Posted March 26, 2013

As The Ball Moves, So Do Indiana’s Hopes Of Advancement

March Madness, NCAA Tournament
Ball movement will be key for Indiana as it gets ready to tackle Syracuse's 2-3 zone defense. (Jason Miller/Getty Images)

Ball movement will be key for Indiana as it gets ready to tackle Syracuse’s 2-3 zone defense. (Jason Miller/Getty Images)

DAYTON, Ohio — The principal focus after Indiana’s escape from Temple on Sunday was Victor Oladipo knocking down the backbreaking three-pointer with under 15 seconds left. The shot was widely hailed as validation for all of the hard work Oladipo has put in to develop his offensive game.

Less was made of the pass from Cody Zeller, out of a double team in the post, that found Oladipo wide open at the top of the key. Perhaps that’s because there wasn’t anything particularly special about the pass. Zeller certainly has the capability to find that play, and Oladipo was totally uncovered.

The sequence, though, was bigger than that, because it underscored the way Indiana wants to play, but doesn’t always manage to in the halfcourt. Do a Google search for “Indiana” and “ball movement,” and the phrase will come up repeatedly in Hoosier game stories and features. They’re not a team of slashers, so when they don’t play inside-out and move the ball quickly, the offense can get stagnant. With their season squarely on the line, in a game in which they had spells of lazy offense, they did just that.

“We needed to keep the ball moving more offensively [at times]. Play through the post. When we were playing through the post, we were doing great, but the ball needs to move,” head coach Tom Crean said afterward. “We’re not a team that settles in. It’s gotta be flying around and that’s when we’re at our best.”

In the sloping concourse of University of Dayton Arena after the game, Crean expressed his dissatisfaction with some of the way Indiana had attacked Temple, particularly in the homestretch of the first half, when the Hoosiers saw a nine-point lead dissipate. Ball movement stopped, several possessions ended with one pass and a shot, and the Owls ground their way back into the game.

His halftime message to his team was that they needed to get back to the approach that gave them the 20-11 lead to begin with, and that regardless of what approach Temple was taking defensively, the onus was on the Hoosiers to stick with their preferred plan of attack.

“We weren’t playing the right way. It’s not the first time, it won’t be the last,” Crean said.

“If it’s 5-on-5, just move the ball. Screen, cut, pass it, swing it,” he added. “And don’t rely on anyone but the body movement and the ball movement to make a play.”

Next up is Syracuse, with its famous 2-3 zone and defenders with length and athleticism that tests the ball movement of any team. The Orange zone can be exploited, especially if you have options who can catch and pass in the high post like Indiana does. See what Louisville did in the second half of the Big East title game for an extreme example of how to open the zone up. The approach against a zone is different but, at a base level, Indiana’s success still will come from ball movement into the post, this time more often into the high post in the belly of the zone.

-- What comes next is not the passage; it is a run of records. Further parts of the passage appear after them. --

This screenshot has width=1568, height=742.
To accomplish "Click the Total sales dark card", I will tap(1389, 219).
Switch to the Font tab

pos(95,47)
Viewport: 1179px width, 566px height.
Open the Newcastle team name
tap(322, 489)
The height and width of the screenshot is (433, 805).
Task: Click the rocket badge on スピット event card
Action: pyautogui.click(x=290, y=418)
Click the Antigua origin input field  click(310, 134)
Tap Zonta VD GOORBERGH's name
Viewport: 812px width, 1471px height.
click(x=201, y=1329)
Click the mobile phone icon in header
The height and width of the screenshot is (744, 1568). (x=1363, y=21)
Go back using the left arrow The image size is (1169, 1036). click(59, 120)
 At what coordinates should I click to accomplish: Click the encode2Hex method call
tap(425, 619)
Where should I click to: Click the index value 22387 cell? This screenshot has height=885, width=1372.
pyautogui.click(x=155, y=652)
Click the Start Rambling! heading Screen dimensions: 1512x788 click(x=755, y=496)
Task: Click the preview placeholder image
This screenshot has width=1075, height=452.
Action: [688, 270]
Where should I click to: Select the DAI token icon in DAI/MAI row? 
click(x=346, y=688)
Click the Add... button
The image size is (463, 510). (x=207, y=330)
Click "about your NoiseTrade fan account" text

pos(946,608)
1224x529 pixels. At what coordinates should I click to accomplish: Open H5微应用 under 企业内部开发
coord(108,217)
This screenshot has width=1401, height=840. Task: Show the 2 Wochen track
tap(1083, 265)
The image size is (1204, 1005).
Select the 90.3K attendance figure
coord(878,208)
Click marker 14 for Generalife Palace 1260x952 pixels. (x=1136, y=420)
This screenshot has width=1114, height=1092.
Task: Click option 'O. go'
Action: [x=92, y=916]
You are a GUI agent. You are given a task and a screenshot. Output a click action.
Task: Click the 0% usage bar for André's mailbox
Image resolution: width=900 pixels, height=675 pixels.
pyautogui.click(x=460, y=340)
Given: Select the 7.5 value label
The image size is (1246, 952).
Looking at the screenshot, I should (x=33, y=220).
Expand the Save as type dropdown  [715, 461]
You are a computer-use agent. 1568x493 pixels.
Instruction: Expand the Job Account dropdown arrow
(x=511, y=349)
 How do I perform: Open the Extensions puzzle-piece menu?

Zeller will be a huge component of this approach, and Indiana faithful are hoping his postgame comments are as nonplussed as they were after Oladipo’s big shot.

“We set a cross screen and I caught it in the post, and good things happen when we throw it in the post,” Zeller said. “There was two of their guys on me, and I just found the open guy.”

Sounds simple, right? On nights when Indiana comes close to it for 40 minutes, things usually are just that.